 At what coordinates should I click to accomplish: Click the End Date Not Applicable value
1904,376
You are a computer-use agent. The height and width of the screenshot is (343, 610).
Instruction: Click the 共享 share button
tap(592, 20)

++++++++

(WHAT YOU HAVE TO DO):
Can you convert each line of the items above into a JSON list of strings, one string per line, with blank lines left out?

(COMPLETE ANSWER):
[
  " At what coordinates should I click to accomplish: Click the End Date Not Applicable value",
  "1904,376",
  "You are a computer-use agent. The height and width of the screenshot is (343, 610).",
  "Instruction: Click the 共享 share button",
  "tap(592, 20)"
]